### Task
Copy out every one of the following items word for word, leaving nothing out and changing nothing.

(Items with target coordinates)

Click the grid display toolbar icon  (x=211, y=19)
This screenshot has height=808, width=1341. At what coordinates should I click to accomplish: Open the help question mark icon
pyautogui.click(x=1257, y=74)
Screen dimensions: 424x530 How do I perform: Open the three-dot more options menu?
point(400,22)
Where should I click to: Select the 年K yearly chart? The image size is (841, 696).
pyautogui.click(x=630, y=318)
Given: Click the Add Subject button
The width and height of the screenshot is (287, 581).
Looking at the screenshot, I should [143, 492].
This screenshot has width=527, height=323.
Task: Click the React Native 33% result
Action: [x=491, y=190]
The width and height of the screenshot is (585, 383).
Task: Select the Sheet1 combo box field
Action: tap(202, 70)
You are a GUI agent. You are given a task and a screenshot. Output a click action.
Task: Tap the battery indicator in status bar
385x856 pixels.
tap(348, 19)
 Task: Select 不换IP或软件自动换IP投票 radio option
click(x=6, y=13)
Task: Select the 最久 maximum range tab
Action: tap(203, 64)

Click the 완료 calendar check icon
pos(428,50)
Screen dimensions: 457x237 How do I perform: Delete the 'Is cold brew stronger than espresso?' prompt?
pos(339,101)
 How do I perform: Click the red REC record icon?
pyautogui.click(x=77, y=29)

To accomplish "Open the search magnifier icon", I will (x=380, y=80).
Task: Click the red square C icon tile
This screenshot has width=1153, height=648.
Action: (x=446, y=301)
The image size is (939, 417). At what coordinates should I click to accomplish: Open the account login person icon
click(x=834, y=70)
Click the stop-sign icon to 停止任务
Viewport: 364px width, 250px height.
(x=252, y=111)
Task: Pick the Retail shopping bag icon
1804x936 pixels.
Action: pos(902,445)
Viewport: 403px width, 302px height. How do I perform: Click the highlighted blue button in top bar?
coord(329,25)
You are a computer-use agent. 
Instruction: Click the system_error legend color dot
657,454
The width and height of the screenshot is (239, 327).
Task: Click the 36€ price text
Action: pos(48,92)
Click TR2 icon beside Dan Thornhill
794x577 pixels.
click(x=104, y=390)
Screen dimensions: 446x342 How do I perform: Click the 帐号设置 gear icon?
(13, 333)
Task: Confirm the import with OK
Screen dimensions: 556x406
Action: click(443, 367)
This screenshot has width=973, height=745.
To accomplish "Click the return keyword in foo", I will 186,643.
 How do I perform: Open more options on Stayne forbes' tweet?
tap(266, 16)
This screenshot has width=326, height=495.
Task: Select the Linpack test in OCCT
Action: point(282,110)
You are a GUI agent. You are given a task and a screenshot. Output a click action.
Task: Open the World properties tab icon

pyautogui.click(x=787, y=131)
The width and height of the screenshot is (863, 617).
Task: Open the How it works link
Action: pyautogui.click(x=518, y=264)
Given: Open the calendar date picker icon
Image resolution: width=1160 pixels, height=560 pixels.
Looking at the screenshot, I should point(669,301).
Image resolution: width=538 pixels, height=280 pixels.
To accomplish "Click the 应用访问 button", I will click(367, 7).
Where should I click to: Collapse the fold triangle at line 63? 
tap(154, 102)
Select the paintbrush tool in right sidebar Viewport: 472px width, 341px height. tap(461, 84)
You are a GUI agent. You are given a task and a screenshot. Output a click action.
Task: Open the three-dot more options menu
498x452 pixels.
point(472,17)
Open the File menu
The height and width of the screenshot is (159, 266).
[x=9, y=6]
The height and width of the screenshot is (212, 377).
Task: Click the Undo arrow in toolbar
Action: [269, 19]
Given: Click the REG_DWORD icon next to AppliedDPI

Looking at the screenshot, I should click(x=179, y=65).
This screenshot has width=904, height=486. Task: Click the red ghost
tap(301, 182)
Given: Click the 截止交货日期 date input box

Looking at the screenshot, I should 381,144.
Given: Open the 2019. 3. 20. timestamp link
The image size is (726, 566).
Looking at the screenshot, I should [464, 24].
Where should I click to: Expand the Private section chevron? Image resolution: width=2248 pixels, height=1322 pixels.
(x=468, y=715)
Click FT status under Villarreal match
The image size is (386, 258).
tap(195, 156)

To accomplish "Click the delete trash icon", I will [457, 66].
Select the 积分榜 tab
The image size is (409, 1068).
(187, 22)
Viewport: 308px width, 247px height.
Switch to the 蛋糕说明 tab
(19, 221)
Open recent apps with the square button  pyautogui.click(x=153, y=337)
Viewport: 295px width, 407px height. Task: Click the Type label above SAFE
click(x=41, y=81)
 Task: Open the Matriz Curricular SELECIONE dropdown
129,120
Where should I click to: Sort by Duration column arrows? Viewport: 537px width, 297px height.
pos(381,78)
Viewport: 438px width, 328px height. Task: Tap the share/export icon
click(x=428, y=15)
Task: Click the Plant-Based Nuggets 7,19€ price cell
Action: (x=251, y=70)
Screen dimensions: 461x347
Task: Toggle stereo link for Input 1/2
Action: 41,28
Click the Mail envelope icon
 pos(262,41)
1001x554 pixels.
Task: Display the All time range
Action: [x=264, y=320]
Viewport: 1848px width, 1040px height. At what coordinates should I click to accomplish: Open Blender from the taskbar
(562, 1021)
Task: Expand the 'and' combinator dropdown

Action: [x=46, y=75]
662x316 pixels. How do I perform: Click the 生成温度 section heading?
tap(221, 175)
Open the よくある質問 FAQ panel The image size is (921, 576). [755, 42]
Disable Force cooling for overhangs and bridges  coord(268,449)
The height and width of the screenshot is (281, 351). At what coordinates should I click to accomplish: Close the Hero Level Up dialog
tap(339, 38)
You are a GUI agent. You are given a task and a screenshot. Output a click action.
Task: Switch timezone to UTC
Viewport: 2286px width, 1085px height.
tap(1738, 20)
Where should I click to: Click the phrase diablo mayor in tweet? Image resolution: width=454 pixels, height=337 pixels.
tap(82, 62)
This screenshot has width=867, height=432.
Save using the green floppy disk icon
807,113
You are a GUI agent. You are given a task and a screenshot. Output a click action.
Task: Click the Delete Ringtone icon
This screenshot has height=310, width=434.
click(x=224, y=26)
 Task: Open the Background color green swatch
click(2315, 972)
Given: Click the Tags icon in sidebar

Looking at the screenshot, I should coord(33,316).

### Task answer
Click the grid display toolbar icon  (x=211, y=19)
This screenshot has height=808, width=1341. At what coordinates should I click to accomplish: Open the help question mark icon
pyautogui.click(x=1257, y=74)
Screen dimensions: 424x530 How do I perform: Open the three-dot more options menu?
point(400,22)
Where should I click to: Select the 年K yearly chart? The image size is (841, 696).
pyautogui.click(x=630, y=318)
Given: Click the Add Subject button
The width and height of the screenshot is (287, 581).
Looking at the screenshot, I should [143, 492].
This screenshot has width=527, height=323.
Task: Click the React Native 33% result
Action: [x=491, y=190]
The width and height of the screenshot is (585, 383).
Task: Select the Sheet1 combo box field
Action: tap(202, 70)
You are a GUI agent. You are given a task and a screenshot. Output a click action.
Task: Tap the battery indicator in status bar
385x856 pixels.
tap(348, 19)
 Task: Select 不换IP或软件自动换IP投票 radio option
click(x=6, y=13)
Task: Select the 最久 maximum range tab
Action: tap(203, 64)

Click the 완료 calendar check icon
pos(428,50)
Screen dimensions: 457x237 How do I perform: Delete the 'Is cold brew stronger than espresso?' prompt?
pos(339,101)
 How do I perform: Click the red REC record icon?
pyautogui.click(x=77, y=29)

To accomplish "Open the search magnifier icon", I will (x=380, y=80).
Task: Click the red square C icon tile
This screenshot has width=1153, height=648.
Action: (x=446, y=301)
The image size is (939, 417). At what coordinates should I click to accomplish: Open the account login person icon
click(x=834, y=70)
Click the stop-sign icon to 停止任务
Viewport: 364px width, 250px height.
(x=252, y=111)
Task: Pick the Retail shopping bag icon
1804x936 pixels.
Action: pos(902,445)
Viewport: 403px width, 302px height. How do I perform: Click the highlighted blue button in top bar?
coord(329,25)
You are a computer-use agent. 
Instruction: Click the system_error legend color dot
657,454
The width and height of the screenshot is (239, 327).
Task: Click the 36€ price text
Action: pos(48,92)
Click TR2 icon beside Dan Thornhill
794x577 pixels.
click(x=104, y=390)
Screen dimensions: 446x342 How do I perform: Click the 帐号设置 gear icon?
(13, 333)
Task: Confirm the import with OK
Screen dimensions: 556x406
Action: click(443, 367)
This screenshot has width=973, height=745.
To accomplish "Click the return keyword in foo", I will 186,643.
 How do I perform: Open more options on Stayne forbes' tweet?
tap(266, 16)
This screenshot has width=326, height=495.
Task: Select the Linpack test in OCCT
Action: point(282,110)
You are a GUI agent. You are given a task and a screenshot. Output a click action.
Task: Open the World properties tab icon

pyautogui.click(x=787, y=131)
The width and height of the screenshot is (863, 617).
Task: Open the How it works link
Action: pyautogui.click(x=518, y=264)
Given: Open the calendar date picker icon
Image resolution: width=1160 pixels, height=560 pixels.
Looking at the screenshot, I should point(669,301).
Image resolution: width=538 pixels, height=280 pixels.
To accomplish "Click the 应用访问 button", I will click(367, 7).
Where should I click to: Collapse the fold triangle at line 63? 
tap(154, 102)
Select the paintbrush tool in right sidebar Viewport: 472px width, 341px height. tap(461, 84)
You are a GUI agent. You are given a task and a screenshot. Output a click action.
Task: Open the three-dot more options menu
498x452 pixels.
point(472,17)
Open the File menu
The height and width of the screenshot is (159, 266).
[x=9, y=6]
The height and width of the screenshot is (212, 377).
Task: Click the Undo arrow in toolbar
Action: [269, 19]
Given: Click the REG_DWORD icon next to AppliedDPI

Looking at the screenshot, I should click(x=179, y=65).
This screenshot has width=904, height=486. Task: Click the red ghost
tap(301, 182)
Given: Click the 截止交货日期 date input box

Looking at the screenshot, I should 381,144.
Given: Open the 2019. 3. 20. timestamp link
The image size is (726, 566).
Looking at the screenshot, I should [464, 24].
Where should I click to: Expand the Private section chevron? Image resolution: width=2248 pixels, height=1322 pixels.
(x=468, y=715)
Click FT status under Villarreal match
The image size is (386, 258).
tap(195, 156)

To accomplish "Click the delete trash icon", I will [457, 66].
Select the 积分榜 tab
The image size is (409, 1068).
(187, 22)
Viewport: 308px width, 247px height.
Switch to the 蛋糕说明 tab
(19, 221)
Open recent apps with the square button  pyautogui.click(x=153, y=337)
Viewport: 295px width, 407px height. Task: Click the Type label above SAFE
click(x=41, y=81)
 Task: Open the Matriz Curricular SELECIONE dropdown
129,120
Where should I click to: Sort by Duration column arrows? Viewport: 537px width, 297px height.
pos(381,78)
Viewport: 438px width, 328px height. Task: Tap the share/export icon
click(x=428, y=15)
Task: Click the Plant-Based Nuggets 7,19€ price cell
Action: (x=251, y=70)
Screen dimensions: 461x347
Task: Toggle stereo link for Input 1/2
Action: 41,28
Click the Mail envelope icon
 pos(262,41)
1001x554 pixels.
Task: Display the All time range
Action: [x=264, y=320]
Viewport: 1848px width, 1040px height. At what coordinates should I click to accomplish: Open Blender from the taskbar
(562, 1021)
Task: Expand the 'and' combinator dropdown

Action: [x=46, y=75]
662x316 pixels. How do I perform: Click the 生成温度 section heading?
tap(221, 175)
Open the よくある質問 FAQ panel The image size is (921, 576). [755, 42]
Disable Force cooling for overhangs and bridges  coord(268,449)
The height and width of the screenshot is (281, 351). At what coordinates should I click to accomplish: Close the Hero Level Up dialog
tap(339, 38)
You are a GUI agent. You are given a task and a screenshot. Output a click action.
Task: Switch timezone to UTC
Viewport: 2286px width, 1085px height.
tap(1738, 20)
Where should I click to: Click the phrase diablo mayor in tweet? Image resolution: width=454 pixels, height=337 pixels.
tap(82, 62)
This screenshot has width=867, height=432.
Save using the green floppy disk icon
807,113
You are a GUI agent. You are given a task and a screenshot. Output a click action.
Task: Click the Delete Ringtone icon
This screenshot has height=310, width=434.
click(x=224, y=26)
 Task: Open the Background color green swatch
click(2315, 972)
Given: Click the Tags icon in sidebar

Looking at the screenshot, I should coord(33,316).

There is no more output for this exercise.